Collected data entries
>>>>>
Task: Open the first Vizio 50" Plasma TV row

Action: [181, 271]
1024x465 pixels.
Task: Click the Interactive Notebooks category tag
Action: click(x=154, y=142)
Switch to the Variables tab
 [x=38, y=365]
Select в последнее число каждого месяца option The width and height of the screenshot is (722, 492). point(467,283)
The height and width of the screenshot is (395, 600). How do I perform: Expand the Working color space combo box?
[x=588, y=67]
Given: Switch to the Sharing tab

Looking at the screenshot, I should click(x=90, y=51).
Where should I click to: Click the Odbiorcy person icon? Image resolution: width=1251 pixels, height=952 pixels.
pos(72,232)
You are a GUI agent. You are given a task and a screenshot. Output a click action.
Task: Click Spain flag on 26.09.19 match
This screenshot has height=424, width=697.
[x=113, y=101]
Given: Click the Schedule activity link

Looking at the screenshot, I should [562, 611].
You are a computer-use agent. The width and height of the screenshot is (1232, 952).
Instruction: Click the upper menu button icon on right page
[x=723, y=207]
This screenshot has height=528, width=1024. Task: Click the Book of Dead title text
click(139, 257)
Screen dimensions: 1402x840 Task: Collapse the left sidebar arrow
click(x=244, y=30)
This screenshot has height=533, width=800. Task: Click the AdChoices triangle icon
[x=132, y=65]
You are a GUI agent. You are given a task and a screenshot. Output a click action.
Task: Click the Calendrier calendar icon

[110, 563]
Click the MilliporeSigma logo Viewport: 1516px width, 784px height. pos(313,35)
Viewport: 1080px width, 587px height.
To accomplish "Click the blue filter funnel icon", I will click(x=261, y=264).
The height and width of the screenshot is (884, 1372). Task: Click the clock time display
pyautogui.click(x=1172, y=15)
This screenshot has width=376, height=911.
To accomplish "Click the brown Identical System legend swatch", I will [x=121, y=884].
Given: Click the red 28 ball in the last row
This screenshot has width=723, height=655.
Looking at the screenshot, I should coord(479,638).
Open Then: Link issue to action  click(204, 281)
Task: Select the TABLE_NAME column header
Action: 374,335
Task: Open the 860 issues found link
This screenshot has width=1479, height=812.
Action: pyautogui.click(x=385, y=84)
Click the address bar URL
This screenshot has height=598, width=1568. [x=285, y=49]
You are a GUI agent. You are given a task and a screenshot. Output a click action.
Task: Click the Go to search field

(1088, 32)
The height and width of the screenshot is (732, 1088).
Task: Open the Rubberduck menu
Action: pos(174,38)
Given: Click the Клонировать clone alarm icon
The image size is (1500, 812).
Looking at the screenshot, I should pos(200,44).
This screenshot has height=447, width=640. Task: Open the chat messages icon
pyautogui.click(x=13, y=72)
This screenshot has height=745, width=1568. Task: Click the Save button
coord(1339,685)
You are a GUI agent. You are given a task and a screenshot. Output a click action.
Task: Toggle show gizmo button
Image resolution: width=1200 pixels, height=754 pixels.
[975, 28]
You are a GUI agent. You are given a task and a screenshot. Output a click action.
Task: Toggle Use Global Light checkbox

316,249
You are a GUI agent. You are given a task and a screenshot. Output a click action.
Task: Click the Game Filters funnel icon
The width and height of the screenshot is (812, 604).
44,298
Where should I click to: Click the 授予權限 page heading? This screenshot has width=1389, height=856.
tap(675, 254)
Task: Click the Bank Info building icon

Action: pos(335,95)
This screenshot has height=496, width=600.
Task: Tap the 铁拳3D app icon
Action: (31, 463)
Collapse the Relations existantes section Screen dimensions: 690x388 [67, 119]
<<<<<
Work order
All the records, from start to finish, are to be repeated exactly.

Exercise result
Task: Open the first Vizio 50" Plasma TV row

Action: [181, 271]
1024x465 pixels.
Task: Click the Interactive Notebooks category tag
Action: click(x=154, y=142)
Switch to the Variables tab
 [x=38, y=365]
Select в последнее число каждого месяца option The width and height of the screenshot is (722, 492). point(467,283)
The height and width of the screenshot is (395, 600). How do I perform: Expand the Working color space combo box?
[x=588, y=67]
Given: Switch to the Sharing tab

Looking at the screenshot, I should click(x=90, y=51).
Where should I click to: Click the Odbiorcy person icon? Image resolution: width=1251 pixels, height=952 pixels.
pos(72,232)
You are a GUI agent. You are given a task and a screenshot. Output a click action.
Task: Click Spain flag on 26.09.19 match
This screenshot has height=424, width=697.
[x=113, y=101]
Given: Click the Schedule activity link

Looking at the screenshot, I should [562, 611].
You are a computer-use agent. The width and height of the screenshot is (1232, 952).
Instruction: Click the upper menu button icon on right page
[x=723, y=207]
This screenshot has height=528, width=1024. Task: Click the Book of Dead title text
click(139, 257)
Screen dimensions: 1402x840 Task: Collapse the left sidebar arrow
click(x=244, y=30)
This screenshot has height=533, width=800. Task: Click the AdChoices triangle icon
[x=132, y=65]
You are a GUI agent. You are given a task and a screenshot. Output a click action.
Task: Click the Calendrier calendar icon

[110, 563]
Click the MilliporeSigma logo Viewport: 1516px width, 784px height. pos(313,35)
Viewport: 1080px width, 587px height.
To accomplish "Click the blue filter funnel icon", I will click(x=261, y=264).
The height and width of the screenshot is (884, 1372). Task: Click the clock time display
pyautogui.click(x=1172, y=15)
This screenshot has width=376, height=911.
To accomplish "Click the brown Identical System legend swatch", I will [x=121, y=884].
Given: Click the red 28 ball in the last row
This screenshot has width=723, height=655.
Looking at the screenshot, I should coord(479,638).
Open Then: Link issue to action  click(204, 281)
Task: Select the TABLE_NAME column header
Action: 374,335
Task: Open the 860 issues found link
This screenshot has width=1479, height=812.
Action: pyautogui.click(x=385, y=84)
Click the address bar URL
This screenshot has height=598, width=1568. [x=285, y=49]
You are a GUI agent. You are given a task and a screenshot. Output a click action.
Task: Click the Go to search field

(1088, 32)
The height and width of the screenshot is (732, 1088).
Task: Open the Rubberduck menu
Action: pos(174,38)
Given: Click the Клонировать clone alarm icon
The image size is (1500, 812).
Looking at the screenshot, I should pos(200,44).
This screenshot has height=447, width=640. Task: Open the chat messages icon
pyautogui.click(x=13, y=72)
This screenshot has height=745, width=1568. Task: Click the Save button
coord(1339,685)
You are a GUI agent. You are given a task and a screenshot. Output a click action.
Task: Toggle show gizmo button
Image resolution: width=1200 pixels, height=754 pixels.
[975, 28]
You are a GUI agent. You are given a task and a screenshot. Output a click action.
Task: Toggle Use Global Light checkbox

316,249
You are a GUI agent. You are given a task and a screenshot. Output a click action.
Task: Click the Game Filters funnel icon
The width and height of the screenshot is (812, 604).
44,298
Where should I click to: Click the 授予權限 page heading? This screenshot has width=1389, height=856.
tap(675, 254)
Task: Click the Bank Info building icon

Action: pos(335,95)
This screenshot has height=496, width=600.
Task: Tap the 铁拳3D app icon
Action: (31, 463)
Collapse the Relations existantes section Screen dimensions: 690x388 [67, 119]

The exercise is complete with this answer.